(Input data)

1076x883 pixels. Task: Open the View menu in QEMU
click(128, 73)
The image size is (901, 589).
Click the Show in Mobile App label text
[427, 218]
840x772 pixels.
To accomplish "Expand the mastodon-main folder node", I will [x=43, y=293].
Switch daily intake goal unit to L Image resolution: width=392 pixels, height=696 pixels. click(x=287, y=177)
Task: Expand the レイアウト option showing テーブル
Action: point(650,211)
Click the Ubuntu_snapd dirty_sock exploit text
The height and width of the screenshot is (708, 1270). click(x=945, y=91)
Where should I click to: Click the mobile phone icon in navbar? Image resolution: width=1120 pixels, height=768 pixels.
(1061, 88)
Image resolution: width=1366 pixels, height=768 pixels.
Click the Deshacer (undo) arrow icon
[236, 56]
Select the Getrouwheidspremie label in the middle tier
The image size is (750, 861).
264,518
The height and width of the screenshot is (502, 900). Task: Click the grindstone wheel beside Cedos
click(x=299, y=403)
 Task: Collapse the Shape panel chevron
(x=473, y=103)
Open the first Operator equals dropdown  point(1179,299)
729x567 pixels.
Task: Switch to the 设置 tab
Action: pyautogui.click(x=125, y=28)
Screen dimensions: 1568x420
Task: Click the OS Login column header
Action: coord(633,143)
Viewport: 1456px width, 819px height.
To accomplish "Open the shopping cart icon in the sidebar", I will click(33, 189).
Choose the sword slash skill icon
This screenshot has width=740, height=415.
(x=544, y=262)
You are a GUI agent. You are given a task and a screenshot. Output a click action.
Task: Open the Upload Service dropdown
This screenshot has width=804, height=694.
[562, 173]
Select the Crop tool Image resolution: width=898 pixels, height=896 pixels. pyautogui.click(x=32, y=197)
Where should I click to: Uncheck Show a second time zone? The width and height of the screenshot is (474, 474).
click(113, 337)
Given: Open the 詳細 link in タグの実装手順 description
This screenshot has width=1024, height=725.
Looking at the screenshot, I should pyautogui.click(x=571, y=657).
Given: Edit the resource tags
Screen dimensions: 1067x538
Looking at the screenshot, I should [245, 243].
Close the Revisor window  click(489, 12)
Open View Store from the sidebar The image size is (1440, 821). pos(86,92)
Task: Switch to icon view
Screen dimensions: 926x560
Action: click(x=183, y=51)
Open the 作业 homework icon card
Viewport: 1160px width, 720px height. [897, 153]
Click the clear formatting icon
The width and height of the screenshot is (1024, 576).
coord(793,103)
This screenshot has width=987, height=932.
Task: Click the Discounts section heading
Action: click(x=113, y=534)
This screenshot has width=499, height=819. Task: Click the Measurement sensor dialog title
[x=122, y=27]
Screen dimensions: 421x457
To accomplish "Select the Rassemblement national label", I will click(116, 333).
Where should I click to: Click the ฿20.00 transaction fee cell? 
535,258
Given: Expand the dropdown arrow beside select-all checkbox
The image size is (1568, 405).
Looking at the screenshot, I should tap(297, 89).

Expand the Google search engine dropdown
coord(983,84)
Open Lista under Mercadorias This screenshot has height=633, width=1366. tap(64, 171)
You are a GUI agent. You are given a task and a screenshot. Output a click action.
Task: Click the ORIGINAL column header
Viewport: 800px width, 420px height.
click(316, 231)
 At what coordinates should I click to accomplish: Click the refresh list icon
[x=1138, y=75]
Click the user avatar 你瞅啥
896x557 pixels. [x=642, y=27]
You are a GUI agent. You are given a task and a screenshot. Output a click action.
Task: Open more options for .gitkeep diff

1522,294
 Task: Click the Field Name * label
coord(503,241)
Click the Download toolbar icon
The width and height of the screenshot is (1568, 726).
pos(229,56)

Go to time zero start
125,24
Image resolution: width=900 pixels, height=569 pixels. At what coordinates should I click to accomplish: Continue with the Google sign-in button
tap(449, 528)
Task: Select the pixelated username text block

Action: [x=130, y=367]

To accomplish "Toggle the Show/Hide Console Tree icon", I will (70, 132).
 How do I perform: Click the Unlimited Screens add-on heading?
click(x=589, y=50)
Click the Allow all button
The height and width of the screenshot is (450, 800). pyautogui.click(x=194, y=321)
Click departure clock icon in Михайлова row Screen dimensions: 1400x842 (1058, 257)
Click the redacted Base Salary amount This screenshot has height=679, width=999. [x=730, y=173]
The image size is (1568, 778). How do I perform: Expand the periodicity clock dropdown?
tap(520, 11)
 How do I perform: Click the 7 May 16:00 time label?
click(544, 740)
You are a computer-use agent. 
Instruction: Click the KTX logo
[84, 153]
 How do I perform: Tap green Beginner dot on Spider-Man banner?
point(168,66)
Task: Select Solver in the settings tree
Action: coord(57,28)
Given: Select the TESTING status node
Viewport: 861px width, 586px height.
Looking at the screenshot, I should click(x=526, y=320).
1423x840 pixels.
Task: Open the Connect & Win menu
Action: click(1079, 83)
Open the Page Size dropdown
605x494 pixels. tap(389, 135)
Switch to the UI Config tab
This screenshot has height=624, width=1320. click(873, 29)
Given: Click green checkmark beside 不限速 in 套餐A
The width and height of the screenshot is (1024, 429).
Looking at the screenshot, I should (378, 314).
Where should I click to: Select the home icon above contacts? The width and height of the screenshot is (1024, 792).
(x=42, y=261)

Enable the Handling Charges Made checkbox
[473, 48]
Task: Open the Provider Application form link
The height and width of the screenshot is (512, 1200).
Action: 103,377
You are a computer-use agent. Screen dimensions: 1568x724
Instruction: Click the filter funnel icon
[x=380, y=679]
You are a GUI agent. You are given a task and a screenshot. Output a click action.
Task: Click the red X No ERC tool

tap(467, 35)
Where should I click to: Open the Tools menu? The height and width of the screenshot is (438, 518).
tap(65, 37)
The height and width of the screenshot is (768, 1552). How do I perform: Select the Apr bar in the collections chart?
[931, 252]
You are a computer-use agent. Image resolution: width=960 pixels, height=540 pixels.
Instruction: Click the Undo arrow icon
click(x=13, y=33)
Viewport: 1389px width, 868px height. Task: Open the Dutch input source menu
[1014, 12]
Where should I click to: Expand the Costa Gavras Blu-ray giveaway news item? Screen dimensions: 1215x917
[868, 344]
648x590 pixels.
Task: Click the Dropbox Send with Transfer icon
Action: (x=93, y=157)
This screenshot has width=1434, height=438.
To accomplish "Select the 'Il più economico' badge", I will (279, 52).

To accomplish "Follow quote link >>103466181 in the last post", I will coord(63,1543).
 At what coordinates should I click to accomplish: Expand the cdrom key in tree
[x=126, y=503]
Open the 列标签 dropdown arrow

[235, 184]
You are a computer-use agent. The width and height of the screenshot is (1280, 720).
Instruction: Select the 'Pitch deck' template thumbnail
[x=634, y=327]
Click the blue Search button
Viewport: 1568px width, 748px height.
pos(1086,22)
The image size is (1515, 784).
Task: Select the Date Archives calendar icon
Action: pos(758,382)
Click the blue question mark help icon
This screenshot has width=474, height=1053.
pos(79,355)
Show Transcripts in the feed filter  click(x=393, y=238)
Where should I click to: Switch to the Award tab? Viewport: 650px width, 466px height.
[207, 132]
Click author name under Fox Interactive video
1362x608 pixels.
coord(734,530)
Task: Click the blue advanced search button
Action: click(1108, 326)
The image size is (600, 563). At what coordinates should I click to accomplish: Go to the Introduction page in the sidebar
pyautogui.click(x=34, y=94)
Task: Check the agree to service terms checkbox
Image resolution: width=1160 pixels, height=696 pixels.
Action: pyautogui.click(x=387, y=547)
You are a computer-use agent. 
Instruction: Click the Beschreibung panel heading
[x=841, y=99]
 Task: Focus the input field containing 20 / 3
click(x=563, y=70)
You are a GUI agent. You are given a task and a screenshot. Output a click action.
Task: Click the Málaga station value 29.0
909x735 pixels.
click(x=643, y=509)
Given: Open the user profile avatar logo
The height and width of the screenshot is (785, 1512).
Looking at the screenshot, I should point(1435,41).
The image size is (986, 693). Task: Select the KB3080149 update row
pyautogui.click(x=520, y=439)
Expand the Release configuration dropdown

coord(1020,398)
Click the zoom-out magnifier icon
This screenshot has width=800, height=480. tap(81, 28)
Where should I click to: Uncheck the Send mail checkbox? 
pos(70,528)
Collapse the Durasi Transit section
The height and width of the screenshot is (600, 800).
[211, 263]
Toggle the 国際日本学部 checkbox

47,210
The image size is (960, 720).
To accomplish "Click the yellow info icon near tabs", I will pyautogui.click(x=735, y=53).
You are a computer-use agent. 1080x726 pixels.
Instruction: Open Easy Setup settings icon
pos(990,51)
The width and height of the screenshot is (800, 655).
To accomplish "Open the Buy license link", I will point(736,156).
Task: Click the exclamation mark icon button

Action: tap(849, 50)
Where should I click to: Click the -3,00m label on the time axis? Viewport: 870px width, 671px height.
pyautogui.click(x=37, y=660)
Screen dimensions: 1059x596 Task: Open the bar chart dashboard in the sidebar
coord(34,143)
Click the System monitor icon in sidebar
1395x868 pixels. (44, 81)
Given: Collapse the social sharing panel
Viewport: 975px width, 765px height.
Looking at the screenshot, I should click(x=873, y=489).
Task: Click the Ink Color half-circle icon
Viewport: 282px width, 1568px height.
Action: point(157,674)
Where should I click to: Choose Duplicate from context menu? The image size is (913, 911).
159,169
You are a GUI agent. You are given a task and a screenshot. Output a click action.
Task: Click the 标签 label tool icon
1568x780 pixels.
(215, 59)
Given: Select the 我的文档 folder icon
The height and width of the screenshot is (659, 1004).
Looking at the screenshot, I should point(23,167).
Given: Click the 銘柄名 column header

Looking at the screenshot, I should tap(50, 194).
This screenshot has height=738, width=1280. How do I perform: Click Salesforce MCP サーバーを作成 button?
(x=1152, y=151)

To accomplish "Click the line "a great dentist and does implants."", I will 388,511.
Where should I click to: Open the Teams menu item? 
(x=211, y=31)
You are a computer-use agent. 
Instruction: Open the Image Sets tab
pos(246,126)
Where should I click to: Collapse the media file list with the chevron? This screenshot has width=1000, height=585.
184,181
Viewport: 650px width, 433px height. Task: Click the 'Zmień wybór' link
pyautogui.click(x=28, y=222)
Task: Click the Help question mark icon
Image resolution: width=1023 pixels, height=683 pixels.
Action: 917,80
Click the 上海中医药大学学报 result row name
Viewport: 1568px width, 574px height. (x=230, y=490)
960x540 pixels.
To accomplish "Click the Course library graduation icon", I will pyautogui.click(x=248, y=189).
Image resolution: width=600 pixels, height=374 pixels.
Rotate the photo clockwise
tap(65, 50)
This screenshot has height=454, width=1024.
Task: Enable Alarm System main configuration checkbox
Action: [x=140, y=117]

(End Input data)

» **Problem details**
Repeat each line of the data above, exactly as it appears, from the first through the line that contains "Image resolution: width=1366".

» **Expected answer**
1076x883 pixels. Task: Open the View menu in QEMU
click(128, 73)
The image size is (901, 589).
Click the Show in Mobile App label text
[427, 218]
840x772 pixels.
To accomplish "Expand the mastodon-main folder node", I will [x=43, y=293].
Switch daily intake goal unit to L Image resolution: width=392 pixels, height=696 pixels. click(x=287, y=177)
Task: Expand the レイアウト option showing テーブル
Action: point(650,211)
Click the Ubuntu_snapd dirty_sock exploit text
The height and width of the screenshot is (708, 1270). click(x=945, y=91)
Where should I click to: Click the mobile phone icon in navbar? Image resolution: width=1120 pixels, height=768 pixels.
(1061, 88)
Image resolution: width=1366 pixels, height=768 pixels.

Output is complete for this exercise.